::: DATA TO EXAMINE

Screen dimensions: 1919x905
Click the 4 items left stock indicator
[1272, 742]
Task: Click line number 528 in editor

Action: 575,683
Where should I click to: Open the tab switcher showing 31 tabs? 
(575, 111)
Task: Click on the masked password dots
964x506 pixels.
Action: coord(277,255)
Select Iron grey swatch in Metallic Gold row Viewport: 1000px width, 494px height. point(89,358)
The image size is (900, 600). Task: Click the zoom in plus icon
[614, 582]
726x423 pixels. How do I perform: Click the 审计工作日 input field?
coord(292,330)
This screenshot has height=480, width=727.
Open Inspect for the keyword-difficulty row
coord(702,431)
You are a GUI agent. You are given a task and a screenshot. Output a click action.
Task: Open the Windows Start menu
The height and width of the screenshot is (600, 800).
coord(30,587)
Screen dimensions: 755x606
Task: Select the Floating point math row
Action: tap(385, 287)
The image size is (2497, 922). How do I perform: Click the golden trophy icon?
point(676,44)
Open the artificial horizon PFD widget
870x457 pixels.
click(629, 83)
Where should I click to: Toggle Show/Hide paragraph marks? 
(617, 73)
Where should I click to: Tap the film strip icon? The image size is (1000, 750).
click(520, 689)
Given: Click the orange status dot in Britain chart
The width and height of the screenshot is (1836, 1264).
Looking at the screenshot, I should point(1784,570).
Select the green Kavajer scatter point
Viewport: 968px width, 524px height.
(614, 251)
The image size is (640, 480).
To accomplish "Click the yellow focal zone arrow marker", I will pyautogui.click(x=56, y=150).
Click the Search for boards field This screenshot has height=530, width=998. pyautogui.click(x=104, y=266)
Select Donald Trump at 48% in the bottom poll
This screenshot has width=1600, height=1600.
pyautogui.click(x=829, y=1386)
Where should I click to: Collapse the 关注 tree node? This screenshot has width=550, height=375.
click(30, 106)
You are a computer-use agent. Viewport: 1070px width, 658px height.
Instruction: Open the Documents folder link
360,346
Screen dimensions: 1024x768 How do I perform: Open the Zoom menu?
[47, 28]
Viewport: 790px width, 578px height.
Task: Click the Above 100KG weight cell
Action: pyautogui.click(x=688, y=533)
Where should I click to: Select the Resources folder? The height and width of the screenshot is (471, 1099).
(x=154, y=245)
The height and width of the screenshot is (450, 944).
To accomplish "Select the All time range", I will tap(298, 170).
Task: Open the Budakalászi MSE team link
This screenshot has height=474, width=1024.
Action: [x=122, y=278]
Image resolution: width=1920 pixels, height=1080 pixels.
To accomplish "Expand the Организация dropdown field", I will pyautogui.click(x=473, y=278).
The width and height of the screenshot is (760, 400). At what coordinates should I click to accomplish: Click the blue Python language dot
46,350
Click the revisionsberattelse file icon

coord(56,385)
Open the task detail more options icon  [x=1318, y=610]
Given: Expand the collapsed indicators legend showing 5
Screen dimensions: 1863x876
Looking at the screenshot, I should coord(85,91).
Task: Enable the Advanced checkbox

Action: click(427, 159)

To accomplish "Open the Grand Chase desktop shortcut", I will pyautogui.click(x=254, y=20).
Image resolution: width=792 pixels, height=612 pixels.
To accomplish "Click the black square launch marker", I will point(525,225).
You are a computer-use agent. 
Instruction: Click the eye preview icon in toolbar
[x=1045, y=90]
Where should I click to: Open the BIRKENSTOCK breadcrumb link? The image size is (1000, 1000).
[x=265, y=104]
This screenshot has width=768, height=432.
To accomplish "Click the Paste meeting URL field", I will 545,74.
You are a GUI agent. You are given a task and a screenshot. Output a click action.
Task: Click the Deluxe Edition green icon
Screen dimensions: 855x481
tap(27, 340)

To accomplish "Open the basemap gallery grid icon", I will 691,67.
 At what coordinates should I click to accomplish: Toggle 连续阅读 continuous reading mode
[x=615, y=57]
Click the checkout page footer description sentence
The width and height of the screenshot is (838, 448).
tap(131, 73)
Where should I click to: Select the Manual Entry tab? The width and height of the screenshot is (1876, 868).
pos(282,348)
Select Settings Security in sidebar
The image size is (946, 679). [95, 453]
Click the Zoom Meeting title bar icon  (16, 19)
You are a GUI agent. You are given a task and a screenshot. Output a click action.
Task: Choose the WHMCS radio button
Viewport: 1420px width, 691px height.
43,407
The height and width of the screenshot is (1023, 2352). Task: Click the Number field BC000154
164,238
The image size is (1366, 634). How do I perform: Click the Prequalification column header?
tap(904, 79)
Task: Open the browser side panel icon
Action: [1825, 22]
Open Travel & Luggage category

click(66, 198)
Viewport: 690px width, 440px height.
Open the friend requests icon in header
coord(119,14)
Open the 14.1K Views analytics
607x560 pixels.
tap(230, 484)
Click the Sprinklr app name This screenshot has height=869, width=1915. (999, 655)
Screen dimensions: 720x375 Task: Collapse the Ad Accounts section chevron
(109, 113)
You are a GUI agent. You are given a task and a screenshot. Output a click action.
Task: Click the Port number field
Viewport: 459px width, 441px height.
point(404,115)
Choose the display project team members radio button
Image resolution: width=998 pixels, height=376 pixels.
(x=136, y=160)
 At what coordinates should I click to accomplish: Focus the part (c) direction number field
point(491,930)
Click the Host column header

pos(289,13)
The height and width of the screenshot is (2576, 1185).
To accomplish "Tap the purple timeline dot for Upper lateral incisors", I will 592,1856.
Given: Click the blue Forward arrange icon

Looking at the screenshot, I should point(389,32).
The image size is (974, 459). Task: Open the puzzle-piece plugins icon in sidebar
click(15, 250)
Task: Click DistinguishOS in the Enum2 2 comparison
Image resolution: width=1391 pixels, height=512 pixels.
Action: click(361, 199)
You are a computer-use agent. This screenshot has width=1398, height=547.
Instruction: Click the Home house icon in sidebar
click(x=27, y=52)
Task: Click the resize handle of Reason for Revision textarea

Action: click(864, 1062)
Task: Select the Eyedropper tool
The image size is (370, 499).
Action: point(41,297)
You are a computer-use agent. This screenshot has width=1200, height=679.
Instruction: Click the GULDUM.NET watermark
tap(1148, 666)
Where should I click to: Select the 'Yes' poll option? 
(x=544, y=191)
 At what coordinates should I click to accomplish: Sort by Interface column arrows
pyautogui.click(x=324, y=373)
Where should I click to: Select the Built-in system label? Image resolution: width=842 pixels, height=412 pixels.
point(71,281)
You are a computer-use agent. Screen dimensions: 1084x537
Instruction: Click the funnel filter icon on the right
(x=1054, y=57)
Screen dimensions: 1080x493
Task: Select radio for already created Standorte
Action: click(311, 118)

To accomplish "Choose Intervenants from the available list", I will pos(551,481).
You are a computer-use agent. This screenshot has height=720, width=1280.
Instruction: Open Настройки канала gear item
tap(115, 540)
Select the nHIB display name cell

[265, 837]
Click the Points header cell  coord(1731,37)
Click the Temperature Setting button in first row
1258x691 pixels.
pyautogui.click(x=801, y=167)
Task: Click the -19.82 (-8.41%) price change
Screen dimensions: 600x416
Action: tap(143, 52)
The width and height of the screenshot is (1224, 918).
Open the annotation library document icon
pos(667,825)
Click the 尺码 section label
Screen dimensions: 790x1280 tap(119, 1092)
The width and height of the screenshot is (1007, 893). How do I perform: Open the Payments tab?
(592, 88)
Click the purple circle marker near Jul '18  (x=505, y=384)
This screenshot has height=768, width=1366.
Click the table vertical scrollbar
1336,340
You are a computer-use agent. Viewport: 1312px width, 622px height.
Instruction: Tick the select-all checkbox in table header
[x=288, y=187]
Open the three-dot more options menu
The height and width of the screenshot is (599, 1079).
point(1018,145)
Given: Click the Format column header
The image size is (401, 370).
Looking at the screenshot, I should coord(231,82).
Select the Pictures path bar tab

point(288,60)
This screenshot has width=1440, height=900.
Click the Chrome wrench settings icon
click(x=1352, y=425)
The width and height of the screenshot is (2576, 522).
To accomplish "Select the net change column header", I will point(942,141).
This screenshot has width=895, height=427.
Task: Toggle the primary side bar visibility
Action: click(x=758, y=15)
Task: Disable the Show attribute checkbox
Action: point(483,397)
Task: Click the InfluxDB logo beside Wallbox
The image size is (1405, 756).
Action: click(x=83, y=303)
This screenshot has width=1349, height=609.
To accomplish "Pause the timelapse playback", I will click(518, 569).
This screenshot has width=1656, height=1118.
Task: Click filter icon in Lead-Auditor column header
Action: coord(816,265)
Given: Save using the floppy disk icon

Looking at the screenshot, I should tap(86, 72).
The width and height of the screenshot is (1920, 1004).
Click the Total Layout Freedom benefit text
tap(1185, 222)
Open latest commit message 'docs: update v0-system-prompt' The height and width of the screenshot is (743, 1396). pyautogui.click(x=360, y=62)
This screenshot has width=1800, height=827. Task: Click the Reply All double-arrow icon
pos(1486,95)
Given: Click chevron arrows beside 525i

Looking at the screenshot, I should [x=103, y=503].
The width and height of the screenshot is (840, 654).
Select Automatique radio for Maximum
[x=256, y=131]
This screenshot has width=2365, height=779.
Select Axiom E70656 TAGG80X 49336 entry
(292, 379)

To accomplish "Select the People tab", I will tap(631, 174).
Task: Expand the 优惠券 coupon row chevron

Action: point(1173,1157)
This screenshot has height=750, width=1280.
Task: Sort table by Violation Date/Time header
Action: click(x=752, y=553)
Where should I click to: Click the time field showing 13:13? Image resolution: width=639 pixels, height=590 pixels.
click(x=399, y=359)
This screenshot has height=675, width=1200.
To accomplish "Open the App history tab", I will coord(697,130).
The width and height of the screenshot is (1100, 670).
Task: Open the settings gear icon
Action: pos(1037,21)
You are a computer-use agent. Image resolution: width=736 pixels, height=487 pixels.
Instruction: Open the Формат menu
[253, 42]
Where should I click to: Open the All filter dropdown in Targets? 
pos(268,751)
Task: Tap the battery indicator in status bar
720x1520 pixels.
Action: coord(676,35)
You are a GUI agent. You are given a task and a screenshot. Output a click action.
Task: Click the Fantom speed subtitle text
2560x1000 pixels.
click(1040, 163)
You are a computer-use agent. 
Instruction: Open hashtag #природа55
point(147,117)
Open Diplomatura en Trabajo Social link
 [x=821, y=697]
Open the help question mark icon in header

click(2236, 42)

::::::

## TASK TO COMPLETE:
Copy every line of the data above, beginning with the first and ending with the line that contains "Select Iron grey", and give nothing more.

## WRITTEN ANSWER:
Screen dimensions: 1919x905
Click the 4 items left stock indicator
[1272, 742]
Task: Click line number 528 in editor

Action: 575,683
Where should I click to: Open the tab switcher showing 31 tabs? 
(575, 111)
Task: Click on the masked password dots
964x506 pixels.
Action: coord(277,255)
Select Iron grey swatch in Metallic Gold row Viewport: 1000px width, 494px height. point(89,358)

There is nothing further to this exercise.